En 2007, el gobierno encabezado por el perredista Zeferino Torreblanca, intentó reformar la estructura operativa de la Normal. Esto ocasionó un enfrentamiento con los normalistas. Los disturbios y enconos, provocaron que se diera marcha atrás a los intentos reformistas de ese gobierno. En 2011, se generó otro enfrentamiento entre los normalistas con también otro gobierno emanado del PRD. Esta vez fue con el ex priista-ahora perredista-, Ángel Heladio Aguirre Rivero. A partir de un bloqueo que los estudiantes plantaron en la autopista del sol, y que fue reprimida por policías federales y estatales, y al resultar muerto un joven empleado de una gasolinera (se dijo que fue incendiada por algunos normalistas) y Jorge Alexis y Gabriel Echeverría, se creó una Comisión Especial que… iba a informar… y todavía se está en espera de ese informe.

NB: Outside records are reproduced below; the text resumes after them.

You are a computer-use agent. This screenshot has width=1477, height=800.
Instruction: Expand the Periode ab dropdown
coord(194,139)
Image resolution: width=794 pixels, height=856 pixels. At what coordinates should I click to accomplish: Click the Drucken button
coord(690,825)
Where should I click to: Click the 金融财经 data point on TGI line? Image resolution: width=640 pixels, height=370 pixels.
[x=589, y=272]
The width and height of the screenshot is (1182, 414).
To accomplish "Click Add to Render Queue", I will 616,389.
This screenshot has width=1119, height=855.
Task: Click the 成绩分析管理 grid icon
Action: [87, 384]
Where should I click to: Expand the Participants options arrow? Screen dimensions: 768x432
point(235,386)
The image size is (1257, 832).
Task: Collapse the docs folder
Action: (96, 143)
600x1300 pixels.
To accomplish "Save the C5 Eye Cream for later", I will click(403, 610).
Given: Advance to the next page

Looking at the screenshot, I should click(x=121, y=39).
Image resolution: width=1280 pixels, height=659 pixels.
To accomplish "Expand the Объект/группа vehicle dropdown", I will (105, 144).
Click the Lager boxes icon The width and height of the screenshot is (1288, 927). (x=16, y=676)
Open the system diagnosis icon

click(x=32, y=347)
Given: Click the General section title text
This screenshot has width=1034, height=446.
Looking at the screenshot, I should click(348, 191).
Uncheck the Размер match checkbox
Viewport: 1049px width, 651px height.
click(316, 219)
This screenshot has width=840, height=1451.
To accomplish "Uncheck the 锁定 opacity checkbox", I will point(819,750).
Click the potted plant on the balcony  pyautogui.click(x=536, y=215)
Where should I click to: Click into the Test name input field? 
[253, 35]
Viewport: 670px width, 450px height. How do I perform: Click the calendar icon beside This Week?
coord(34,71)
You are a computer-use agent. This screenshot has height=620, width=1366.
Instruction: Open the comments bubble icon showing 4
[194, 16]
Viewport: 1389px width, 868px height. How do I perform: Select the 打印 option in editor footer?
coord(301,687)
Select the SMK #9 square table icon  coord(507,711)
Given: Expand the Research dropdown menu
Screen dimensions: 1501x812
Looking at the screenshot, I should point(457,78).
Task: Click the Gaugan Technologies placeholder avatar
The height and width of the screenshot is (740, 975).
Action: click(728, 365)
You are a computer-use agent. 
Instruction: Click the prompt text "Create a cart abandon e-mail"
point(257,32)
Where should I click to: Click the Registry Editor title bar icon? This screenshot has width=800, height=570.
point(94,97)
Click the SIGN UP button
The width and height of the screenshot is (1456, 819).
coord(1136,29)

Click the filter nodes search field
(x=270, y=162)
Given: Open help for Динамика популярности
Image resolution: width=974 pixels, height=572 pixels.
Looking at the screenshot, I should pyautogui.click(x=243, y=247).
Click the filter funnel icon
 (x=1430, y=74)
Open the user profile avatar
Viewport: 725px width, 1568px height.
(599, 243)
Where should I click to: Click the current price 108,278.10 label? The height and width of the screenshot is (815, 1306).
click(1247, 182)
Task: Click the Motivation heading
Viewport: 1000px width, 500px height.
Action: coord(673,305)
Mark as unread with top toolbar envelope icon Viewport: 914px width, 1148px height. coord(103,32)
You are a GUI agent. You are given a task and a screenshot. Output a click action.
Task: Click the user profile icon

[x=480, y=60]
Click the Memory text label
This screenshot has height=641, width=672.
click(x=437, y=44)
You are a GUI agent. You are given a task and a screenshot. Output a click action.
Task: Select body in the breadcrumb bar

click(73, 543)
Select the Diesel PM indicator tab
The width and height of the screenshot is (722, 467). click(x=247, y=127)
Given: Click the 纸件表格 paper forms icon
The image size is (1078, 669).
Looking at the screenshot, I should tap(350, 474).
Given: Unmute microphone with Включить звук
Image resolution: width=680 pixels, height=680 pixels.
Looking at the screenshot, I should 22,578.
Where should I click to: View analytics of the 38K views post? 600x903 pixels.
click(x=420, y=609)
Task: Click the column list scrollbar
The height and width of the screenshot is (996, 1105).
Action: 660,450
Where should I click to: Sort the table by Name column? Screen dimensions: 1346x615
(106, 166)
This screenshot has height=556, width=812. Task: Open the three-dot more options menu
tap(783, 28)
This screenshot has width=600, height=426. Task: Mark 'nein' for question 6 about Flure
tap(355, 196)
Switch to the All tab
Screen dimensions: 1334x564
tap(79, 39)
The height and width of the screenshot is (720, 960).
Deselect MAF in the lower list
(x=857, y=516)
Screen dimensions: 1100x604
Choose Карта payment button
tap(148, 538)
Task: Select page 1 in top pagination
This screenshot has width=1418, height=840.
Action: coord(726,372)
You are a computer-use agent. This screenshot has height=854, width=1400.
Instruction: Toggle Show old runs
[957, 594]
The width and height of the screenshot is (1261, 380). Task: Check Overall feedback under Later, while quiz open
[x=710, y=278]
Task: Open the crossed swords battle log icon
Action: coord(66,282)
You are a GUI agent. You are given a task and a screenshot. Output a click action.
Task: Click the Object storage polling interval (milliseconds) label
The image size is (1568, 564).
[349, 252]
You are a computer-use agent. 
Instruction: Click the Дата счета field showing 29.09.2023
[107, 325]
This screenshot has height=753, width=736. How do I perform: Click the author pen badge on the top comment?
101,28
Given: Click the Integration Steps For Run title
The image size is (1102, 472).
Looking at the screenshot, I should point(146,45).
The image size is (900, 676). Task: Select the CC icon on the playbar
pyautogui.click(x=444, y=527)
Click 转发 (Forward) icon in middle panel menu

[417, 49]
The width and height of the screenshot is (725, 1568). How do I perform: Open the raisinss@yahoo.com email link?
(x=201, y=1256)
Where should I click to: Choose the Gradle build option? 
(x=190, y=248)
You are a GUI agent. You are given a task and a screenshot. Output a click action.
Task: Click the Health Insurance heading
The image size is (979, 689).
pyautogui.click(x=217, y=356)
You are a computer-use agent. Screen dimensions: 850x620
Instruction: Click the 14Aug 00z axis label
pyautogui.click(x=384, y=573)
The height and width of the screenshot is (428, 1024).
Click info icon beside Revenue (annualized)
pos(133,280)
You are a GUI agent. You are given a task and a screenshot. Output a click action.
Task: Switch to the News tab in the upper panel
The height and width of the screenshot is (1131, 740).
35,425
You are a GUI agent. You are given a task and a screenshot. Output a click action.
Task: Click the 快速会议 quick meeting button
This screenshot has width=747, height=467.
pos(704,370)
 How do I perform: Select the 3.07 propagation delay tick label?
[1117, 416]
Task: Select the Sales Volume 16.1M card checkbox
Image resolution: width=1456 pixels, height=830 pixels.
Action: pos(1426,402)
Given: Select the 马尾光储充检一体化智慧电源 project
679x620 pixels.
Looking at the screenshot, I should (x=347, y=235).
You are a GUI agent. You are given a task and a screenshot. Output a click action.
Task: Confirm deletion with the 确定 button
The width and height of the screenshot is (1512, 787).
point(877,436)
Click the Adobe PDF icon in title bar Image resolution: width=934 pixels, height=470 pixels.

Ahora, en esos acontecimientos nebulosos de la desaparición de los 43 estudiantes normalistas y de la aparición de las-hasta hoy-6 fosas clandestinas; y de los involucramientos del grupo criminal Guerreros Unidos, de los policías municipales, del presidente municipal perredista de Iguala, de su secretario de seguridad, de los sicarios en los gobiernos y de los gobiernos en los sicarios; todo ello ya conocido como el “Caso Iguala”, ha generado la condena nacional y la de muchos otros países. Así, se han sumado declaraciones y protestas como la del secretario general de la Organización de Estados Americanos, José Miguel Insulza, quién manifestó sentirse consternado ante la desaparición de los 43 estudiantes normalistas mexicanos “lo que ya es crimen inhumano y absurdo que enluta a todos los países de América”. Por su parte, la escritora y gran humanista, Elena Poniatowska, al recibir el doctorado honoris causa por parte de la Universidad Autónoma de Guerrero en fragmento de su discurso mencionó:“Al gobierno federal se le puede decir lo mismo que al local, que los grandes problemas de México no están siendo atendidos y México no está progresando; además de eso vivimos en un país donde se mata a los jóvenes” (Poniatowska, E.“La Jornada”, domingo 5 de octubre del 2014).